**WORK REQUIRED:** Repeat every record exactly, omitting the pictures.

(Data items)
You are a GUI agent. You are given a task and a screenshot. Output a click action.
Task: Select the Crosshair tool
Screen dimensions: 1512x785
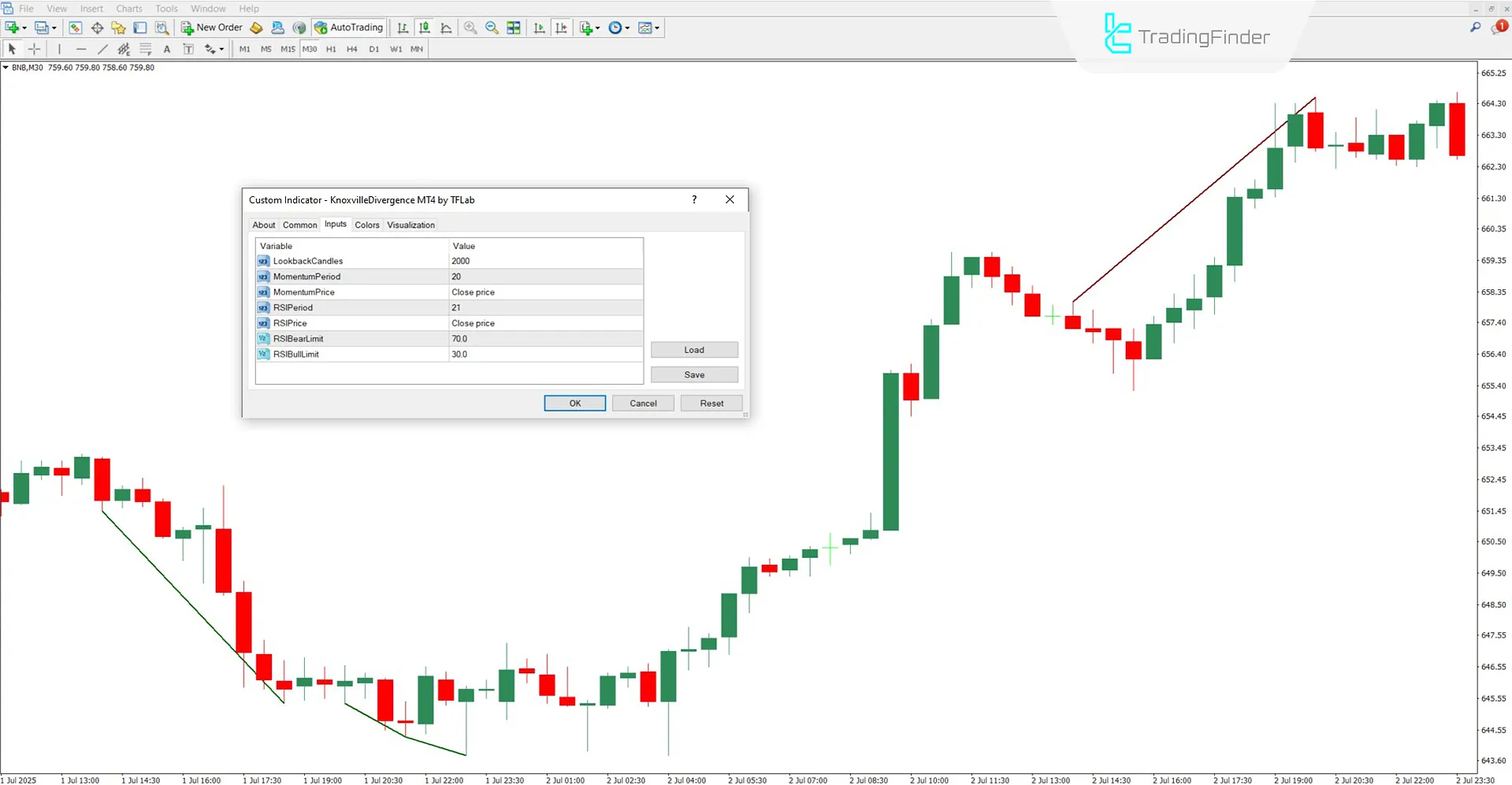34,49
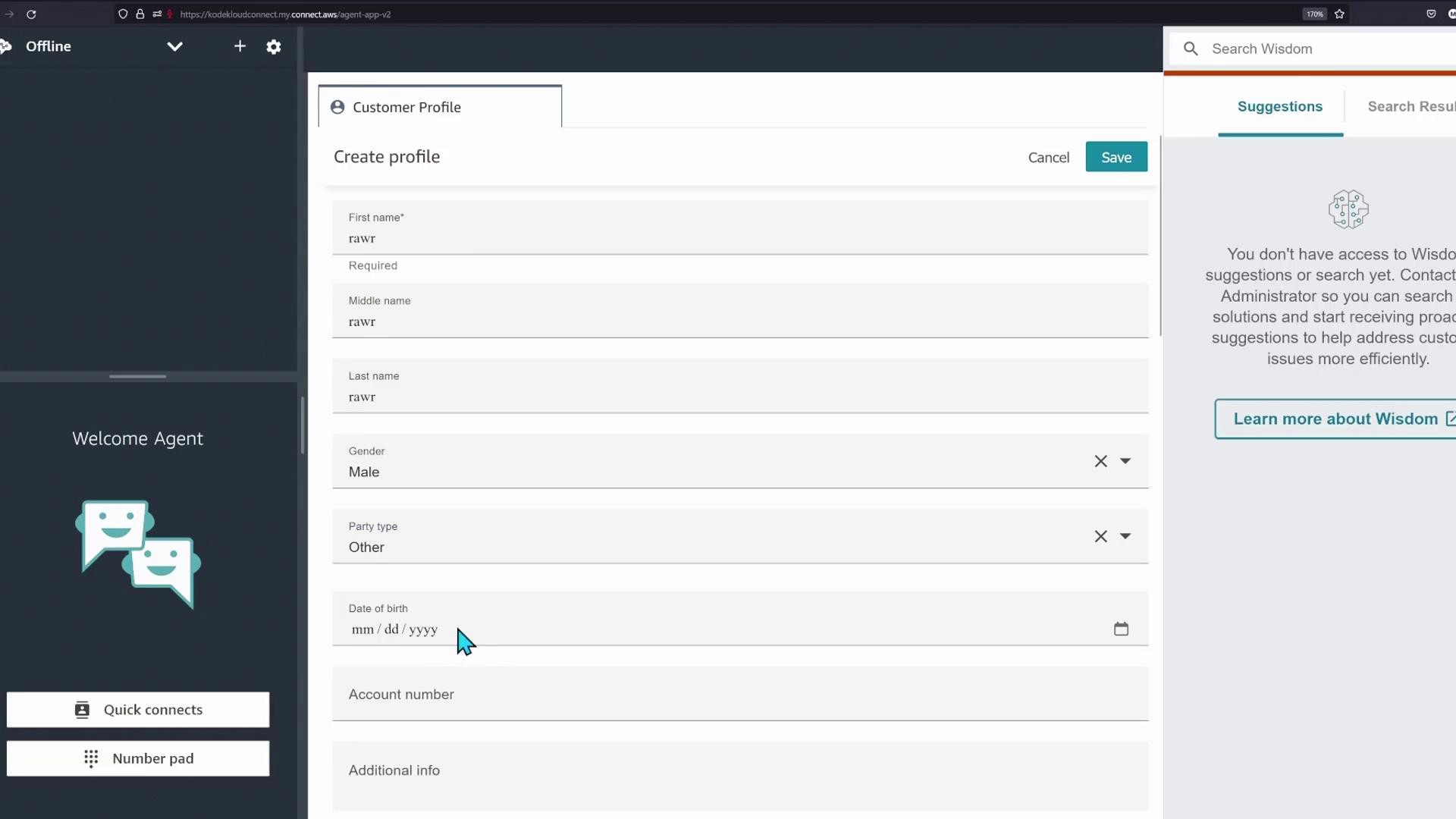The height and width of the screenshot is (819, 1456).
Task: Bookmark page with the star icon
Action: tap(1339, 14)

**RESPONSE TO THE EXERCISE:**
You are a GUI agent. You are given a task and a screenshot. Output a click action.
Task: Select the Crosshair tool
Screen dimensions: 1512x785
34,49
The height and width of the screenshot is (819, 1456).
Task: Bookmark page with the star icon
Action: tap(1339, 14)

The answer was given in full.